The car-size Curiosity rover touched down in August 2012, on a mission to determine if Mars could ever have supported microbial life. The rover found evidence of an ancient, habitable lake-and-stream system at a spot near its landing site called Yellowknife Bay.

The fluid movement responsible for the Garden City veins was likely more recent than the conditions that formed the Yellowknife Bay lake, which probably existed around 3.5 billion years ago.

"Mud that formed lake-bed mudstones Curiosity examined near its 2012 landing site and after reaching Mount Sharp must have dried and hardened before the fractures formed," NASA officials wrote in the statement. "The dark material that lines the fracture walls reflects an earlier episode of fluid flow than the white, calcium-sulfate-rich veins do, although both flows occurred after the cracks formed."
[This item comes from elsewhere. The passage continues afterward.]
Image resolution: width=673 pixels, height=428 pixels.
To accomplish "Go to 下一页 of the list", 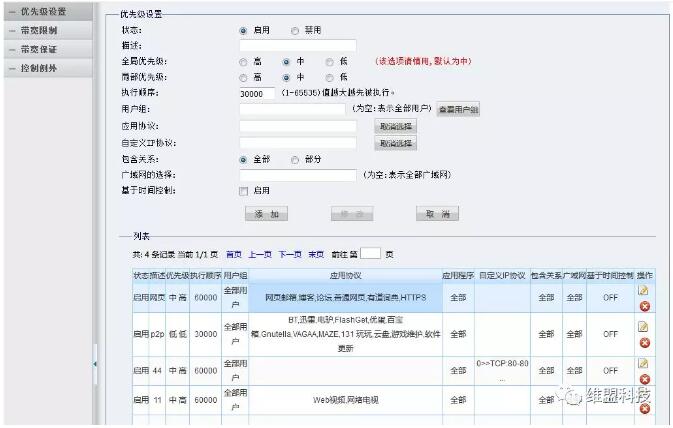I will [290, 254].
Mount Sharp has long been Curiosity's main science destination. Mission team members want the rover to climb up through the mountain's foothills, reading a history of Mars' changing environmental conditions as it goes.

Curiosity reached the foot of Mount Sharp in September 2014. The six-wheeled robot then spent six months exploring the bottom layers of an outcrop called Pahrump Hills, drilling into three different rocks to collect samples for analysis.

The 1-ton rover suffered a brief short circuit in late February while transferring the powder from the last of these Pahrump Hills drilling operations from its robotic arm to the analytical instruments on its body. Engineers traced the short circuit to the percussive mechanism in Curiosity's arm-mounted drill, which hammers as well as rotates to bore into rock.

The Curiosity team is still working out a strategy for future drilling, NASA officials said. (The rover has not drilled any Garden City rocks.)

"We expect to use percussion as part of drilling in the future while we monitor whether shorts become more frequent," said Curiosity deputy project manager Steve Lee, of NASA's Jet Propulsion Laboratory in Pasadena, California.